Malpensa e Berlusconi: il TAR Lombardia conferma l’intitolazione
Come riportato dal Corriere della Sera, il TAR Lombardia ha respinto i ricorsi contro l’intitolazione dell’aeroporto di Malpensa a Silvio Berlusconi, stabilendo che i Comuni coinvolti non hanno titolo giuridico per opporsi.
La decisione chiarisce che gli aeroporti rientrano nel demanio statale e rispondono a interessi di carattere nazionale e internazionale. Di conseguenza, la scelta del nome spetta agli organi centrali dello Stato, in questo caso l’ENAC con il via libera del Ministero delle Infrastrutture e dei Trasporti.
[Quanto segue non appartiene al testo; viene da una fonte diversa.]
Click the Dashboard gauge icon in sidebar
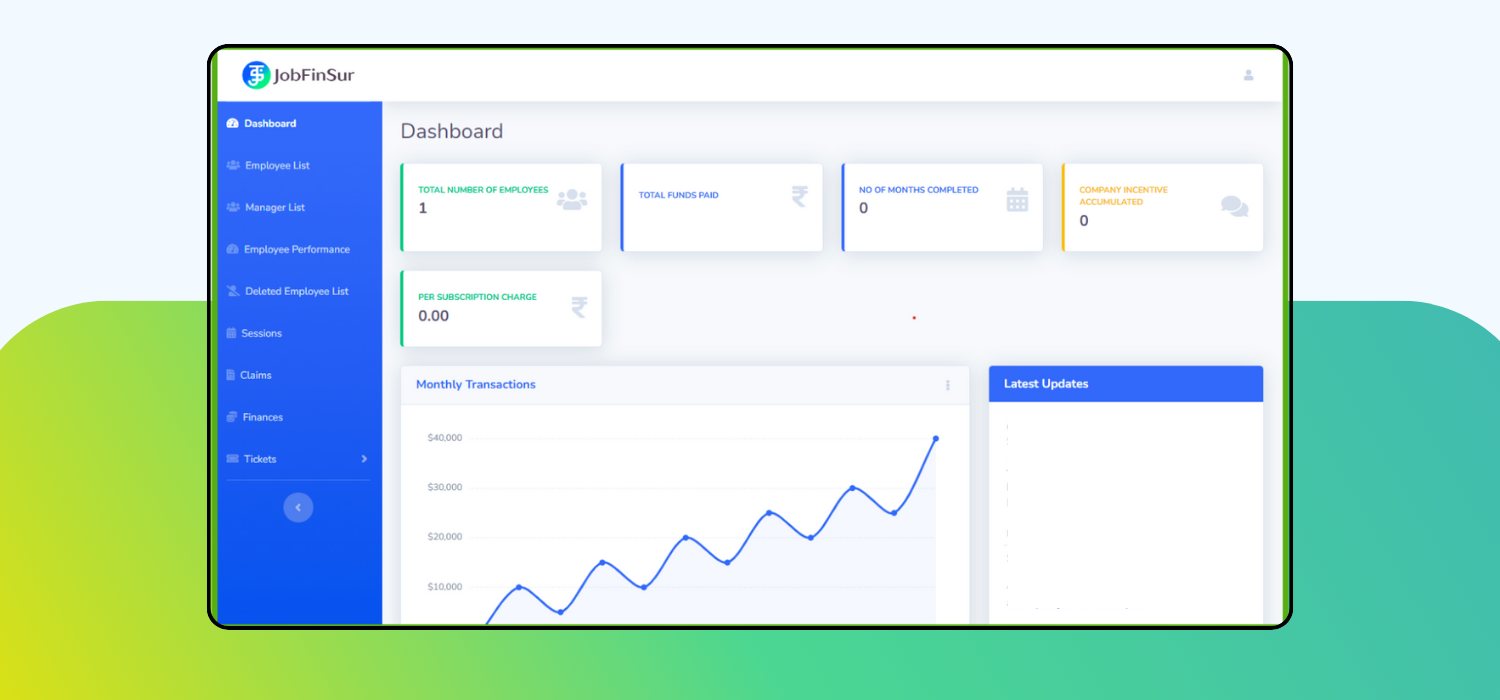The width and height of the screenshot is (1500, 700). (x=233, y=124)
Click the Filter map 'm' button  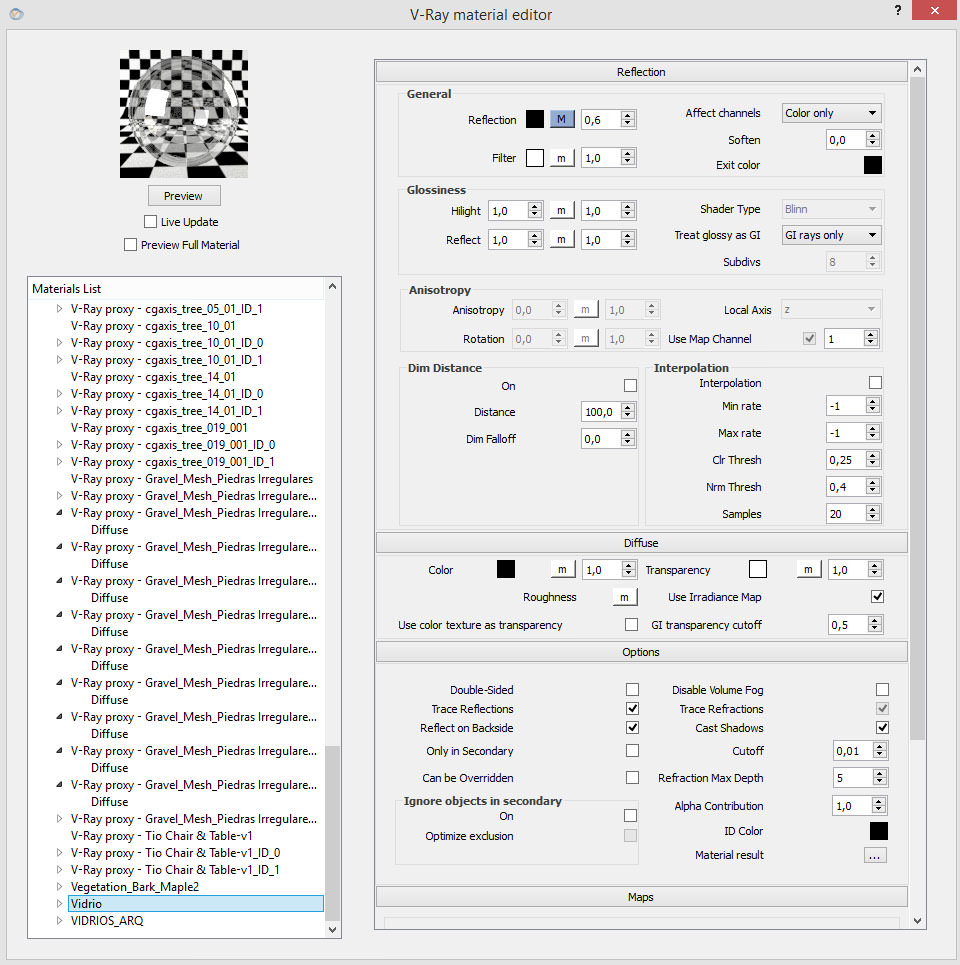561,158
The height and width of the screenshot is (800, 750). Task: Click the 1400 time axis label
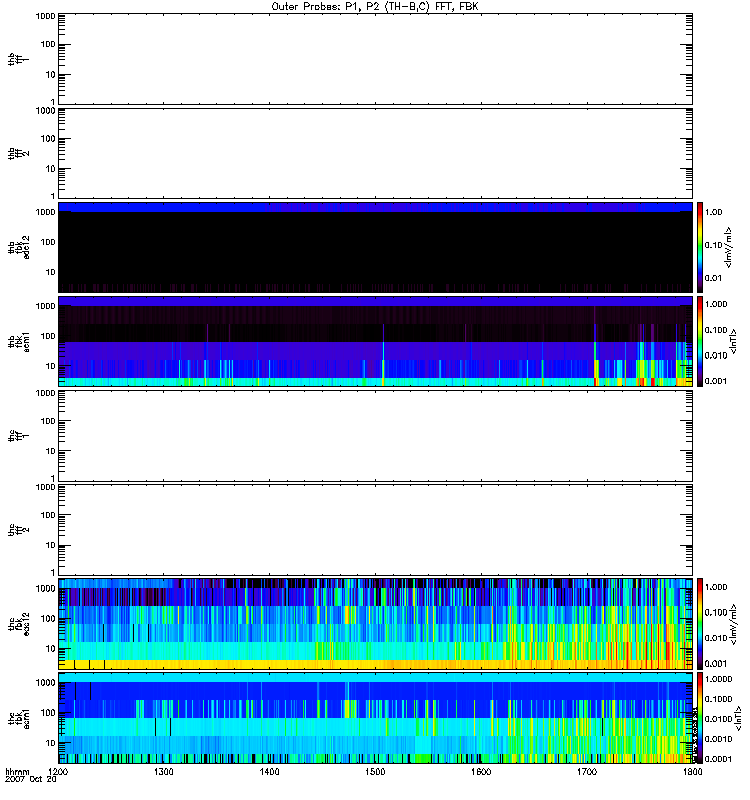tap(269, 773)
I giudici hanno inoltre sottolineato che l’intitolazione ha un valore onorifico e non produce effetti lesivi immediati sui territori, rendendo così in larga parte inammissibili le contestazioni presentate da Milano e dai Comuni limitrofi.
Ricorsi dei Comuni e assenza di “vicinitas”: le motivazioni
Uno dei passaggi chiave della sentenza riguarda il concetto di vicinitas, cioè il legame territoriale necessario per poter contestare un atto amministrativo. Il TAR Lombardia ha evidenziato che l’aeroporto di Malpensa si trova in provincia di Varese, escludendo quindi un interesse diretto del Comune di Milano.
Per questo motivo, il ricorso del capoluogo lombardo è stato dichiarato inammissibile, così come altre contestazioni ritenute prive di un interesse concreto e qualificato.
La sentenza precisa anche che le norme sulla toponomastica — come i limiti temporali per intitolazioni a persone decedute da meno di dieci anni — non si applicano agli scali aeroportuali, rafforzando ulteriormente la legittimità della procedura adottata.
ENAC e Ministero: competenza statale sulle intitolazioni
Il pronunciamento consolida un principio chiave: la competenza sulla denominazione degli aeroporti è dello Stato. In questo quadro, l’ENAC e il Ministero hanno agito nell’ambito delle loro prerogative.
Soddisfazione è stata espressa dal presidente dell’ente, Pierluigi Di Palma, che al Corriere della Sera ha dichiarato:
Grande soddisfazione per la pronuncia del Tar che dichiarando inammissibile e infondate le censure del Comune di Milano e degli altri comuni limitrofi a Malpensa, conferma l’intitolazione dello scalo lombardo a Silvio Berlusconi così come deliberato da Enac con delibera strategica approvata dal ministro dei Trasporti, Matteo Salvini.
La decisione chiude, almeno in primo grado, il contenzioso sull’intitolazione dell’aeroporto di Malpensa a Silvio Berlusconi, sancendo la piena legittimità dell’iter seguito.